- _The data_
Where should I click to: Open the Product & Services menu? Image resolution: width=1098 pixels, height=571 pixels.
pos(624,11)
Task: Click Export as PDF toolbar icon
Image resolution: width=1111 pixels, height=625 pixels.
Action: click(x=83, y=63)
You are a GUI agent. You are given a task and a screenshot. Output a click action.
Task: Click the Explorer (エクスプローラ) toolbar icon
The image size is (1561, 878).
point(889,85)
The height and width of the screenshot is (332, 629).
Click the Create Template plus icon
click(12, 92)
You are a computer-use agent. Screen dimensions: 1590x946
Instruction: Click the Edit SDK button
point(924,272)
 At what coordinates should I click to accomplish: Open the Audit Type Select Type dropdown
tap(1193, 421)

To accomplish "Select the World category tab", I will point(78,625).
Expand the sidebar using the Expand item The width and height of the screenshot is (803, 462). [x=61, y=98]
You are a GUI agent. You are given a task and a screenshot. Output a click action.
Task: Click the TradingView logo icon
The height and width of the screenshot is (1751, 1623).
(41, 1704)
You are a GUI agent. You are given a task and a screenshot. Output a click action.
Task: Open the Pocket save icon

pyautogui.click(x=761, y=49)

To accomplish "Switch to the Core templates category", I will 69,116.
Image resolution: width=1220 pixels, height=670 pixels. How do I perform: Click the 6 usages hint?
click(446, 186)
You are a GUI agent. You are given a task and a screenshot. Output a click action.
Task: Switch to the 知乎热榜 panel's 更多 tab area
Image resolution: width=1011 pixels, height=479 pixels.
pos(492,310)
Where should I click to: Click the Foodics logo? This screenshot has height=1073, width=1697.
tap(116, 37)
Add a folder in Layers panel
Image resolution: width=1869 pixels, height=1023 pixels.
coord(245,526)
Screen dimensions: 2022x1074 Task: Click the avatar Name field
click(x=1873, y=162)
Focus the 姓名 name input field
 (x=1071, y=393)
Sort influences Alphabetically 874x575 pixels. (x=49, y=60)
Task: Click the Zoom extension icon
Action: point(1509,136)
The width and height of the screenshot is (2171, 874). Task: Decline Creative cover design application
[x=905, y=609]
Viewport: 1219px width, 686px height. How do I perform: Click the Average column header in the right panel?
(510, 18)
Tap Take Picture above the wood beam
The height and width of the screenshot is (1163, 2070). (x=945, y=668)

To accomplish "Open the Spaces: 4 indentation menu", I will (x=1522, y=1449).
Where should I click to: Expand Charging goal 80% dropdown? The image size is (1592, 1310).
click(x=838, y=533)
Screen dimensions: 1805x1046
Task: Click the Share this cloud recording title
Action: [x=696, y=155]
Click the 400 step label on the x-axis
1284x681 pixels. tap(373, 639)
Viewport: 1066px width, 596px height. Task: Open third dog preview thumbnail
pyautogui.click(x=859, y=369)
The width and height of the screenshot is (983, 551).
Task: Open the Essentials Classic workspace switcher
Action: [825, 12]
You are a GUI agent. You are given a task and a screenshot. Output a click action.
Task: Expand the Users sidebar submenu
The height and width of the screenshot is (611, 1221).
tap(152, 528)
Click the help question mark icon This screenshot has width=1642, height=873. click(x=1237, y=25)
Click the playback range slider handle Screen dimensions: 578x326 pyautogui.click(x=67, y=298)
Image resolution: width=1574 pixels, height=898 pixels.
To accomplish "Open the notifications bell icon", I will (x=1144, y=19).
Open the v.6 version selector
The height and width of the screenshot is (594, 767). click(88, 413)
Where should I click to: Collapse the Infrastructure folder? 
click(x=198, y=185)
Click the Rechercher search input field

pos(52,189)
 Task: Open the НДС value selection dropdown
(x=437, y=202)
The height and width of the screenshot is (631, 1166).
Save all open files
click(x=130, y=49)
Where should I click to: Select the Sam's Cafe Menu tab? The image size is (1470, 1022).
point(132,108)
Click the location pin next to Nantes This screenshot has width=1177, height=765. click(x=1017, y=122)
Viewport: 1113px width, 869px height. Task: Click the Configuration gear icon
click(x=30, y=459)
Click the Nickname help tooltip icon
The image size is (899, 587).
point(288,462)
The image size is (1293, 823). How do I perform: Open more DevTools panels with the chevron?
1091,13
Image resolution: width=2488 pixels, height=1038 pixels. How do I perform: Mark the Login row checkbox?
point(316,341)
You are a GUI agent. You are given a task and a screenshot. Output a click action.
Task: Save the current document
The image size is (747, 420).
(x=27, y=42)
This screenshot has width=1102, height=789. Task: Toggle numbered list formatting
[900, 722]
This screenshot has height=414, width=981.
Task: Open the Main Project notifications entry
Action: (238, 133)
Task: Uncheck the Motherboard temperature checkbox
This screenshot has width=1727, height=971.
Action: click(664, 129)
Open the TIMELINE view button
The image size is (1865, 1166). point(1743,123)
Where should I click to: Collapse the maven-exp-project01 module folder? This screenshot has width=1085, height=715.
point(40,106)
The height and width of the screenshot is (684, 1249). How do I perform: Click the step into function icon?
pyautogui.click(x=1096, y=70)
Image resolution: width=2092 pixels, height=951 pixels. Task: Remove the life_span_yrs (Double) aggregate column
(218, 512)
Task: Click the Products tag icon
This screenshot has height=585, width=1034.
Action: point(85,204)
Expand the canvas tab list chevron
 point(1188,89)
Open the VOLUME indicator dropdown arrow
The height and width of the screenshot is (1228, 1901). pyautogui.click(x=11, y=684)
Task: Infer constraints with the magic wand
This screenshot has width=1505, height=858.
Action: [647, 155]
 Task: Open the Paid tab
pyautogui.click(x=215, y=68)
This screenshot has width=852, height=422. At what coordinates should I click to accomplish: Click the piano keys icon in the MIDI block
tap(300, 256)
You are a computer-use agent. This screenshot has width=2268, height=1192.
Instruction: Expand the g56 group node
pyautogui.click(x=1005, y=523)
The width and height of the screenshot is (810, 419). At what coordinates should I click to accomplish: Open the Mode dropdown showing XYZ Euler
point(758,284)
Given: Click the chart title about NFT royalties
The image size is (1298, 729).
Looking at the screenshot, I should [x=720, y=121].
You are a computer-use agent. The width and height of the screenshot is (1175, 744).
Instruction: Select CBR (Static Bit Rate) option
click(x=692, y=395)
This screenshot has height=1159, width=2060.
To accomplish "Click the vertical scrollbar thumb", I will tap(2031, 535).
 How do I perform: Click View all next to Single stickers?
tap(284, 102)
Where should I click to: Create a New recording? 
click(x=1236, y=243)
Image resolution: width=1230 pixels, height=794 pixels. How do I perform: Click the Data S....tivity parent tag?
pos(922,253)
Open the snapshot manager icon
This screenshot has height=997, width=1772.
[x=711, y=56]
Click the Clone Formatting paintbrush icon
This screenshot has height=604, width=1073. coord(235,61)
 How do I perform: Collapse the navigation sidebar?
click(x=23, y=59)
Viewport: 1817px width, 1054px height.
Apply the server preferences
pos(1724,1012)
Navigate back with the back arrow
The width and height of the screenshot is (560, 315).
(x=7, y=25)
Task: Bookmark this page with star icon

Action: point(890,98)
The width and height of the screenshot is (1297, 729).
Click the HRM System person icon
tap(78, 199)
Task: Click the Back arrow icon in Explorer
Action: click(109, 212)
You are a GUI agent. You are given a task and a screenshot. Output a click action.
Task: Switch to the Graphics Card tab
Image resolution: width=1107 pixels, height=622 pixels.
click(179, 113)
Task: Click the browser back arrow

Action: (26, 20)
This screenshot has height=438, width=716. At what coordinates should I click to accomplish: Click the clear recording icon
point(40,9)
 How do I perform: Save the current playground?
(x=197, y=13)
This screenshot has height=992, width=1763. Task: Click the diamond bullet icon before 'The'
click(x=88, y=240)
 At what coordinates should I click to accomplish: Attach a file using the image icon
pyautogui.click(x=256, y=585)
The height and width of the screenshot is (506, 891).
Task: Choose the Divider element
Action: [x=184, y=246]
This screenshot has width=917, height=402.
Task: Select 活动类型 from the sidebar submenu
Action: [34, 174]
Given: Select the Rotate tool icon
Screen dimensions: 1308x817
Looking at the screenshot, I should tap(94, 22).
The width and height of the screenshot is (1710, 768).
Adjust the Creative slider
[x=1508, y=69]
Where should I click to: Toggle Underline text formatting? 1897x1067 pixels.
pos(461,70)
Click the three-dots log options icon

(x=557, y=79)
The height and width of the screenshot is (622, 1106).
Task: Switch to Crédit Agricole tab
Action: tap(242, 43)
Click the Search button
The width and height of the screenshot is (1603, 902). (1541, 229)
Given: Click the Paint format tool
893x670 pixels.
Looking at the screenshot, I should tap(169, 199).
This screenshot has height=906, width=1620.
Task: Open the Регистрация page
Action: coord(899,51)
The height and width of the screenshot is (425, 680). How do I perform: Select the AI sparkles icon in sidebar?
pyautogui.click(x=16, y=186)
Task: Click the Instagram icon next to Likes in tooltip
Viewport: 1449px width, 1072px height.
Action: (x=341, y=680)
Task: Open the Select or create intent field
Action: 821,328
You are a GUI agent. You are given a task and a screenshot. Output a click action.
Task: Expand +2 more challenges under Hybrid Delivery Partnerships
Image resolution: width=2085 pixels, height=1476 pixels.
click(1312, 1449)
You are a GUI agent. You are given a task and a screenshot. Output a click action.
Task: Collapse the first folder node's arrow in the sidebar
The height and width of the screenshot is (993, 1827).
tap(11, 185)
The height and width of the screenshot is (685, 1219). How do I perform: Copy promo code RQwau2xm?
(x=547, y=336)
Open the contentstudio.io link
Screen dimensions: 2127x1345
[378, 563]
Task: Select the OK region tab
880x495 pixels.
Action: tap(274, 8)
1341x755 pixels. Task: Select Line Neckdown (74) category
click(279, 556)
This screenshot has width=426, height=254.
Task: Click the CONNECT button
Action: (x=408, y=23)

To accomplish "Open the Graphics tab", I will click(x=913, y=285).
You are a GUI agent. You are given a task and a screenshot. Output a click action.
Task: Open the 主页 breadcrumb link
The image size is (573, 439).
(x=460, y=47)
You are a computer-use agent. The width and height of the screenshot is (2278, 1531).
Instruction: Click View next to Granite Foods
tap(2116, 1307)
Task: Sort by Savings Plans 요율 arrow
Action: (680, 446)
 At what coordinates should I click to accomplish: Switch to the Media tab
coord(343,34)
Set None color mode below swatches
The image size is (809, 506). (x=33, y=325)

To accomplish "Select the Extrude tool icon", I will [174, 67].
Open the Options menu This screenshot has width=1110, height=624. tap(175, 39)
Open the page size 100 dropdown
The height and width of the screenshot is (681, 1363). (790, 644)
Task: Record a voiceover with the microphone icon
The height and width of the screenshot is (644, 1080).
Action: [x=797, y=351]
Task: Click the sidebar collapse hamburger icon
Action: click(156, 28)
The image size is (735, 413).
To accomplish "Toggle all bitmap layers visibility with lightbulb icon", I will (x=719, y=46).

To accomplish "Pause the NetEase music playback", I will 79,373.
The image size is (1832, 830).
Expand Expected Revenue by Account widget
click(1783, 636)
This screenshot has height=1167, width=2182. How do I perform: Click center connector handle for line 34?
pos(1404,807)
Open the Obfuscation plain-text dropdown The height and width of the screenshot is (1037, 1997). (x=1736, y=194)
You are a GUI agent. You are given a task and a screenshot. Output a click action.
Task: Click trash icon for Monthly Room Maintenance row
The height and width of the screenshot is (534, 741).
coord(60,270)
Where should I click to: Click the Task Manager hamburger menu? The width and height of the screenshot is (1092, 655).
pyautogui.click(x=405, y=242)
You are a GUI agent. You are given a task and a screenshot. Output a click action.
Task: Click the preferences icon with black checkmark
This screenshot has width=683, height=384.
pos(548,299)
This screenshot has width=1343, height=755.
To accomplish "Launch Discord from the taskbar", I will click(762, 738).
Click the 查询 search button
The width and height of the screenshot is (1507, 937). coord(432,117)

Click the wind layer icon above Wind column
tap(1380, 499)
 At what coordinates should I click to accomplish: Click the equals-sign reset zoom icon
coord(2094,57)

- _Your task_
Give back, word for word, only the lines above from the line holding "1341x755 pixels. Task: Select" to the line holding "Open the Obfuscation", both included.

- _Problem solution_
1341x755 pixels. Task: Select Line Neckdown (74) category
click(279, 556)
This screenshot has width=426, height=254.
Task: Click the CONNECT button
Action: (x=408, y=23)

To accomplish "Open the Graphics tab", I will click(x=913, y=285).
You are a GUI agent. You are given a task and a screenshot. Output a click action.
Task: Open the 主页 breadcrumb link
The image size is (573, 439).
(x=460, y=47)
You are a computer-use agent. The width and height of the screenshot is (2278, 1531).
Instruction: Click View next to Granite Foods
tap(2116, 1307)
Task: Sort by Savings Plans 요율 arrow
Action: (680, 446)
 At what coordinates should I click to accomplish: Switch to the Media tab
coord(343,34)
Set None color mode below swatches
The image size is (809, 506). (x=33, y=325)

To accomplish "Select the Extrude tool icon", I will [174, 67].
Open the Options menu This screenshot has width=1110, height=624. tap(175, 39)
Open the page size 100 dropdown
The height and width of the screenshot is (681, 1363). (790, 644)
Task: Record a voiceover with the microphone icon
The height and width of the screenshot is (644, 1080).
Action: [x=797, y=351]
Task: Click the sidebar collapse hamburger icon
Action: click(156, 28)
The image size is (735, 413).
To accomplish "Toggle all bitmap layers visibility with lightbulb icon", I will (x=719, y=46).

To accomplish "Pause the NetEase music playback", I will 79,373.
The image size is (1832, 830).
Expand Expected Revenue by Account widget
click(1783, 636)
This screenshot has height=1167, width=2182. How do I perform: Click center connector handle for line 34?
pos(1404,807)
Open the Obfuscation plain-text dropdown The height and width of the screenshot is (1037, 1997). (x=1736, y=194)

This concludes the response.